Neue US-Maßnahmen gegen russische Energieunternehmen
Die Sanktionen betreffen die führenden russischen Ölproduzenten Lukoil und Rosneft sowie deren Tochtergesellschaften. Sie sehen vor, dass alle Vermögenswerte und Eigentumsinteressen dieser Firmen in den USA oder unter Kontrolle amerikanischer Personen eingefroren werden. Zudem werden Unternehmen blockiert, die zu mehr als 50 % im Besitz der sanktionierten Gesellschaften sind. Ohne spezielle Lizenz sind sämtliche Transaktionen mit diesen Akteuren für US-Firmen und Bürger verboten.
Ungarns Abhängigkeit von russischem Öl
Die Raffinerien von MOL in Ungarn und der Slowakei mit einer Jahreskapazität von 14,2 Millionen Tonnen Öl sind stark von russischen Lieferungen über die Pipeline „Druschba“ abhängig. MOL bezieht jährlich rund 5 Millionen Tonnen Rohöl aus Russland – mehr als 400 000 Tonnen pro Monat. Bereits im Vorjahr kam es zu Versorgungsproblemen, nachdem die Ukraine Sanktionen gegen Lukoil verhängt hatte. Trotz wiederholter Appelle aus Brüssel hat Budapest bislang keine ernsthaften Schritte zur Diversifizierung seiner Energiequellen unternommen.

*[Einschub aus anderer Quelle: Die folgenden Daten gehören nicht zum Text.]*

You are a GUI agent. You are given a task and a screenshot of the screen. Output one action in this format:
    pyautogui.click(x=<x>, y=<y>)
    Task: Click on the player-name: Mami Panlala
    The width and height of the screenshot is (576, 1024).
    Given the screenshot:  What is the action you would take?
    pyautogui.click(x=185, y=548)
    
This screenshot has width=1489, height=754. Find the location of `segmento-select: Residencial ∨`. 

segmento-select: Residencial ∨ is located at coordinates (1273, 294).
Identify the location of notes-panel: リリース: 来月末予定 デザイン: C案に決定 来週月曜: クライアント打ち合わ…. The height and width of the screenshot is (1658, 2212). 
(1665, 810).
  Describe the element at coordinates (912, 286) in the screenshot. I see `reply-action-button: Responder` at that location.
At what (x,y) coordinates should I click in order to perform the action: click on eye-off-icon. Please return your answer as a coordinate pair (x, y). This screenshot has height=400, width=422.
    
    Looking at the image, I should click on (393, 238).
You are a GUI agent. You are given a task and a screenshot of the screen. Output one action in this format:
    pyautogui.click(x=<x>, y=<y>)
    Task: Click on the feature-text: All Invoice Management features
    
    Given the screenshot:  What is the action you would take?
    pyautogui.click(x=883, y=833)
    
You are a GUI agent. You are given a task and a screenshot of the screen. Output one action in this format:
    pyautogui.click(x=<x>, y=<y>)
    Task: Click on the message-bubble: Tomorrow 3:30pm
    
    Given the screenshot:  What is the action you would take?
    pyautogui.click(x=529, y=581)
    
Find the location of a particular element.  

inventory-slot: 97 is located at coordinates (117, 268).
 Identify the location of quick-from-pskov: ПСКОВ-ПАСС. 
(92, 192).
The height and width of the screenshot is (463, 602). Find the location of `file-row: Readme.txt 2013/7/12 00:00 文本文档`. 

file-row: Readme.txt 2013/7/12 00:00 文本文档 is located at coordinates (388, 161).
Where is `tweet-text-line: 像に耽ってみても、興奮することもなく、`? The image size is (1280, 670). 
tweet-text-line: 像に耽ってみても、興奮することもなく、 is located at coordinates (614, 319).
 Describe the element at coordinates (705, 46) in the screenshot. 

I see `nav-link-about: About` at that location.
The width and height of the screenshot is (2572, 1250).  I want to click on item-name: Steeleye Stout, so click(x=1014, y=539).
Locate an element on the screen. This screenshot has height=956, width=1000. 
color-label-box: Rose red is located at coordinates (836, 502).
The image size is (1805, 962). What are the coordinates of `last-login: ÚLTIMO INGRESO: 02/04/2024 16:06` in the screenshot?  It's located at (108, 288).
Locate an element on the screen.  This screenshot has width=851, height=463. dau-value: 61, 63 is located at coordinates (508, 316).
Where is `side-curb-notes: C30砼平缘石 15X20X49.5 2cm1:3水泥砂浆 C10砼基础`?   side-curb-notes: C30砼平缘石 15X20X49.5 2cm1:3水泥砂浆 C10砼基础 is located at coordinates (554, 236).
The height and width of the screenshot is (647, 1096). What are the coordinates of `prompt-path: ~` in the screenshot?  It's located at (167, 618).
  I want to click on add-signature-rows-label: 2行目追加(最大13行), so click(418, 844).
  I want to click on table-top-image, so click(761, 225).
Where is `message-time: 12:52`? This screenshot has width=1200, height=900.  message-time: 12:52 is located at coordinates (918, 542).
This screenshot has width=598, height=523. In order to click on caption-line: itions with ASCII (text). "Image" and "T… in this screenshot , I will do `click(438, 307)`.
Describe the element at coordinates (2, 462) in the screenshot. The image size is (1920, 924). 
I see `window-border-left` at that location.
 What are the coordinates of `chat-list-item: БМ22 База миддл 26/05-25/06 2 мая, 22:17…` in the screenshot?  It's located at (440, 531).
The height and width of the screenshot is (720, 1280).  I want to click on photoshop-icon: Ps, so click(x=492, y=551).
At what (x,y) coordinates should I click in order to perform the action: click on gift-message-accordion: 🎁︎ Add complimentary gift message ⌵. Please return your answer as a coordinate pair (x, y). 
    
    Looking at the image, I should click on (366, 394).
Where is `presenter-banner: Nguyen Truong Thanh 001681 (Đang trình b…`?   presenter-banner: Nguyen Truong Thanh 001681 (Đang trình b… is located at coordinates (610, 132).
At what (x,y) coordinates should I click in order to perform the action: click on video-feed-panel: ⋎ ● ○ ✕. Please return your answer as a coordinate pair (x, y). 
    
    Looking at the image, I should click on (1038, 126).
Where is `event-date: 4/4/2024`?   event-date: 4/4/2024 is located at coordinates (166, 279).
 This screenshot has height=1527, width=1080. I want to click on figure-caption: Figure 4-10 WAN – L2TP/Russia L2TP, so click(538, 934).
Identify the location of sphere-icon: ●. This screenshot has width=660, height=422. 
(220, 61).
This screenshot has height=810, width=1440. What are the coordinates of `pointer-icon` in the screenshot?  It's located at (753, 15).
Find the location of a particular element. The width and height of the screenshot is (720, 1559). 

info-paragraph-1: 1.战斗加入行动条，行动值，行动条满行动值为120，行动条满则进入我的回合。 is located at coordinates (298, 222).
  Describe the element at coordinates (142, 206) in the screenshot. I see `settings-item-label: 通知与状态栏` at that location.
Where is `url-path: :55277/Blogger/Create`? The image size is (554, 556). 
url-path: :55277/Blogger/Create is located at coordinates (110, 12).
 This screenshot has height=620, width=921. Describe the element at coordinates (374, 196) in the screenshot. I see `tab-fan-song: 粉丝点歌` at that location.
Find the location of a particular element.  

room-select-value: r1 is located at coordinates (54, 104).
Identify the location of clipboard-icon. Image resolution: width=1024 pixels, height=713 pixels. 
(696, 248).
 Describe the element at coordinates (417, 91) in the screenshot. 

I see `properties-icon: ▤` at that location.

Politische und wirtschaftliche Motive Orbans
Orban hält an seiner energiepolitischen Linie fest, die auf günstige russische Importe setzt. Diese Strategie ermöglicht es seiner Regierung, Energiepreise im Inland stabil zu halten und politische Unterstützung zu sichern, macht das Land jedoch zunehmend abhängig vom Kreml. Vor den Parlamentswahlen 2026 nutzt Orban den Zugang zu billigem Öl und Gas, um soziale Stabilität zu demonstrieren, während die oppositionelle Partei „Tisza“ an Zustimmung gewinnt.
Spannungen mit den USA und der EU
Bereits im September hatte Präsident Trump Orban aufgefordert, den Kauf russischer Energie einzustellen. Außenminister Péter Szijjártó wies dies zurück und bezeichnete Russland als „verlässlichen Partner“. Obwohl Ungarn über den kroatischen Pipelinekorridor „Adria“ Zugang zu Alternativrouten über den Terminal Omišalj verfügt, nutzt Budapest diese Möglichkeit nur eingeschränkt. Diese Haltung vertieft die politische Isolation Ungarns in der EU und schwächt die gemeinsame Front Europas gegenüber Moskau.